RE: Why should I use PHP after this?
by Malach (Scribe) on Sep 13, 2000 at 04:25 UTC

    You shouldn't.

    You should make an informed decision about what you prefer to use.

    You should make your reasons for this choice available.

    What, in my opinion, you should not do, is adopt a schoolyard "nyah nyah, mine is better than yours!" attitude, simply because someone screwed up, and a security hole resulted.

    I think perl can easily stand on its own many merits, without having one of its leading proponents kicking the opposition when its down.

RE: Why should I use PHP after this?
by wardk (Deacon) on Sep 07, 2000 at 00:36 UTC

    I think PHP is kinda cool, but it is real close to ASP or IBM's older/wiser Net.Data.

    Personally I really like having a program generate output, rather than mixing html and code together. I've seen some ASP code laced with html, vbscript and javascript, with some vbscript that generates more javascript.

    Not sure why there seems to be a PHP/Perl war brewing, hopefully it's just some good humored sniping...."your code smells of elderberries...."

    One thing is for sure, there aren't any ASP or PHP sites that I could locate that touch Perlmonks for obtaining real answers to real questions without scrounging through massive disorganization, and 'for sale' code.

    but if there's going to be sniping...make it entertaining! :-)

    postsubmitedit: uh-oh, seem to have referenced python, no intention of bringing it into the fray!

      HTML::Mason || Emb::Perl
RE: Why should I use PHP after this?
by BigJoe (Curate) on Sep 05, 2000 at 05:05 UTC
    I say use what you want to use be it Perl or PHP but if you are having troubles with PHP or any other don't come crying to the Monastery for guidance.
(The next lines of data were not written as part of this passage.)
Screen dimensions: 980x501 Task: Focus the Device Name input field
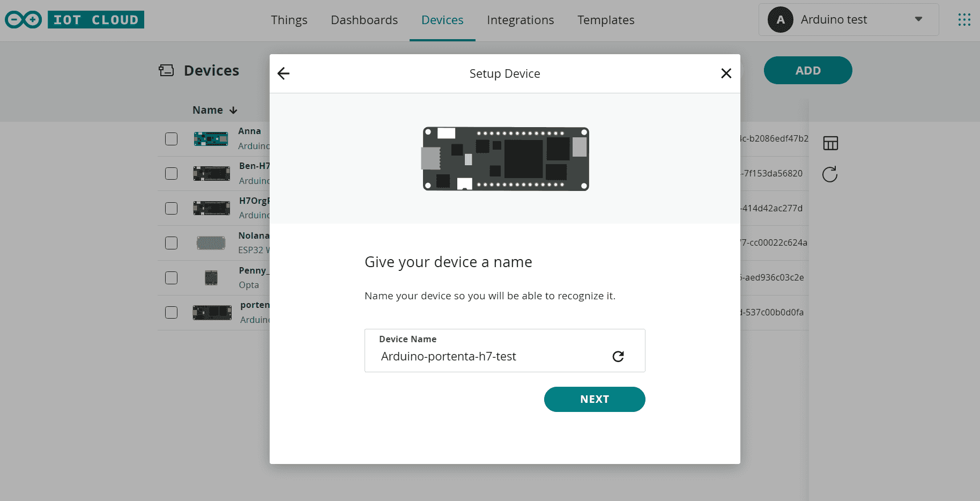[493, 357]
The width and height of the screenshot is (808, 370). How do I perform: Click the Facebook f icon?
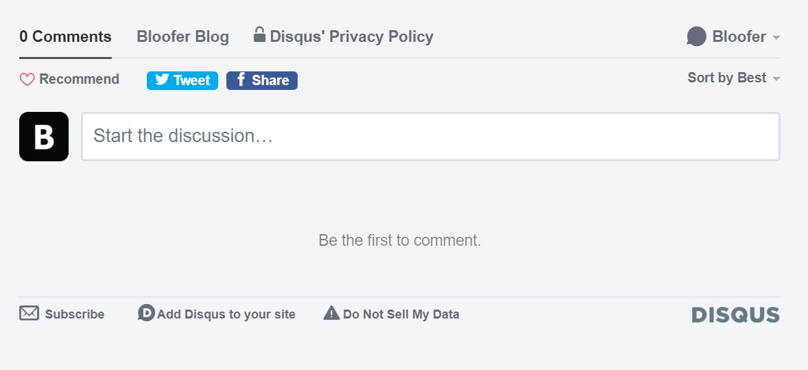click(x=241, y=80)
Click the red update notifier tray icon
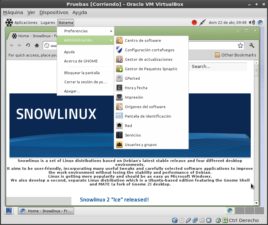 click(194, 23)
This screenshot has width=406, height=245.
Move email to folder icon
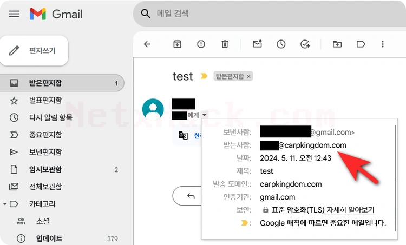point(337,44)
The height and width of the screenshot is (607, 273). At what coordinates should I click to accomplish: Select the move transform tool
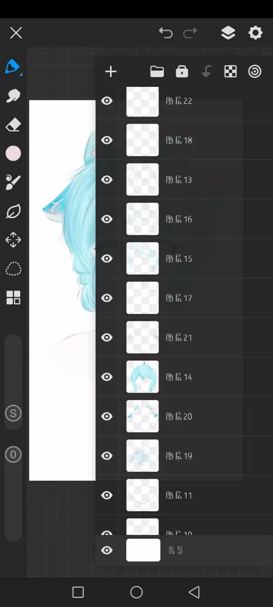click(x=13, y=240)
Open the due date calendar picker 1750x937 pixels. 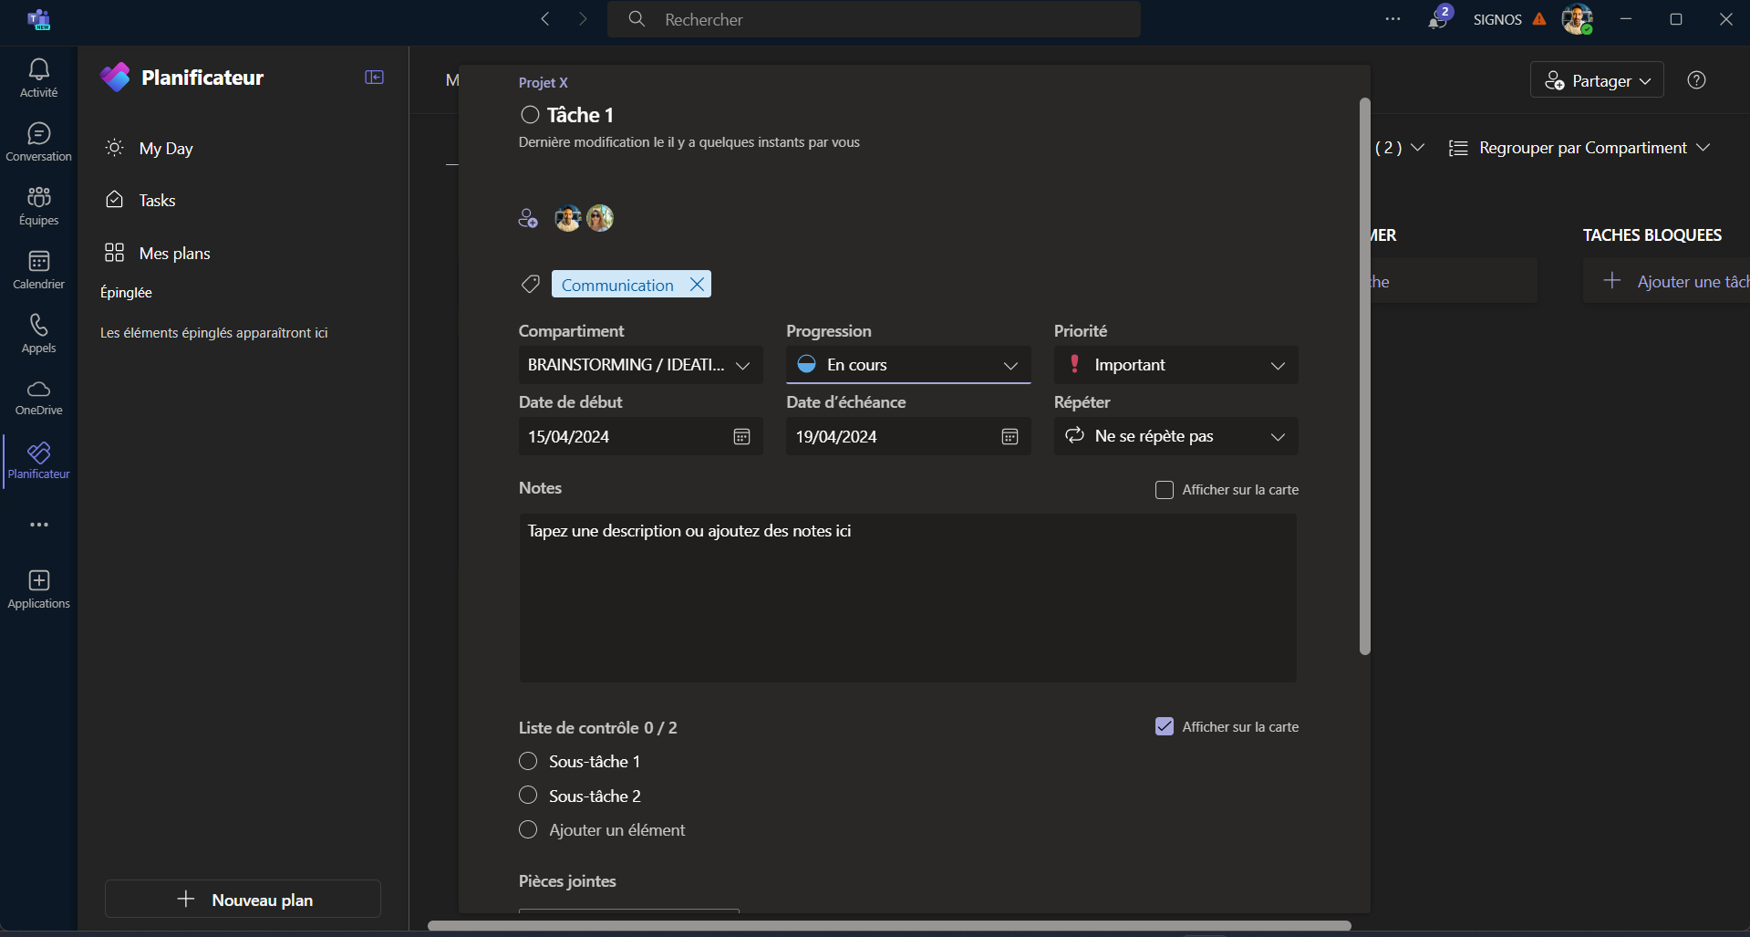click(1010, 437)
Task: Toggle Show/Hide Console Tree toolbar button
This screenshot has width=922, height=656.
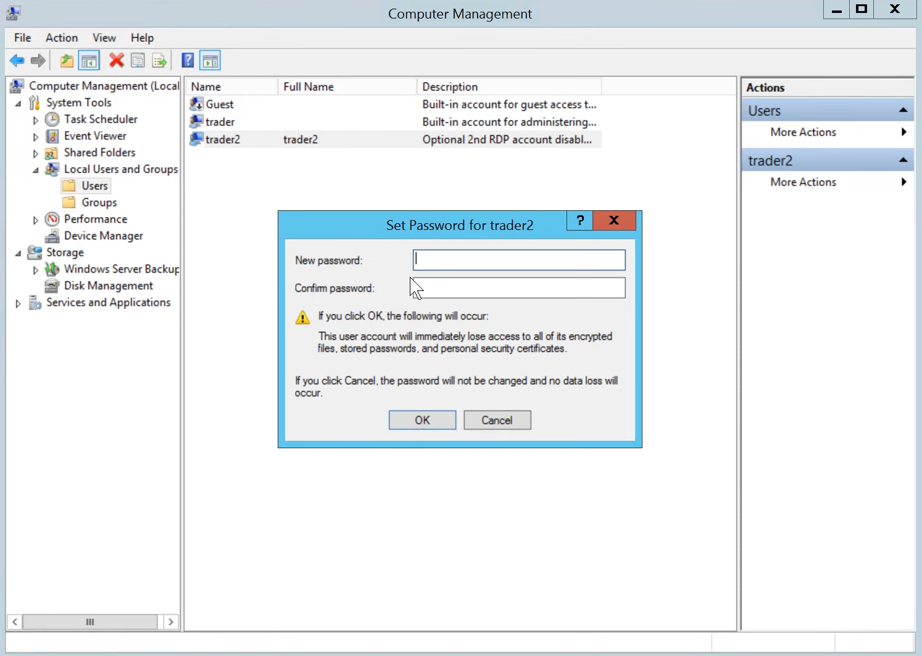Action: tap(89, 60)
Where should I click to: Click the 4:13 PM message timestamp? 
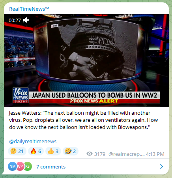(155, 154)
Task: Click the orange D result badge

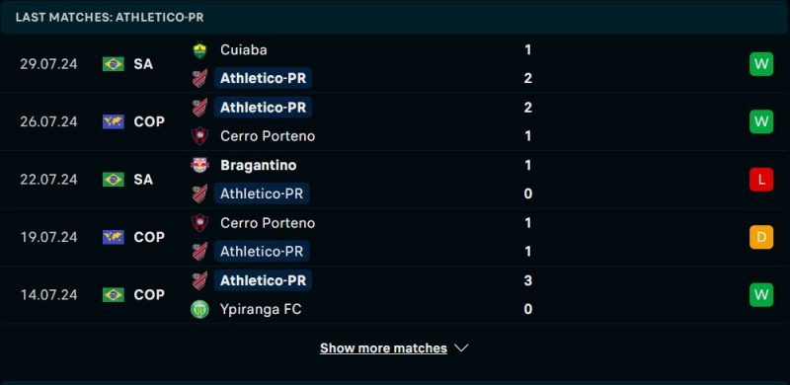Action: [761, 237]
PHP is like ASP it has a very small usage area. But these are my personal thaughts.


    Learn patience, you must.
    Young PerlMonk, craves Not these things.
    Use the source Luke.
      just b.t.w. ASP is nothing alike a programming language, but more an interface to enable you to hand the execution of embedded scripts to a parser you want, let it be perl or PHP or Java or even Basic :-))
      Thus the usage area for ASP is only delimited by your imagination
      All decision is left to your taste
RE: Why should I use PHP after this?
by Anonymous Monk on Sep 07, 2000 at 20:01 UTC
    because there's more than one way to do it? Gloating is so unseemly.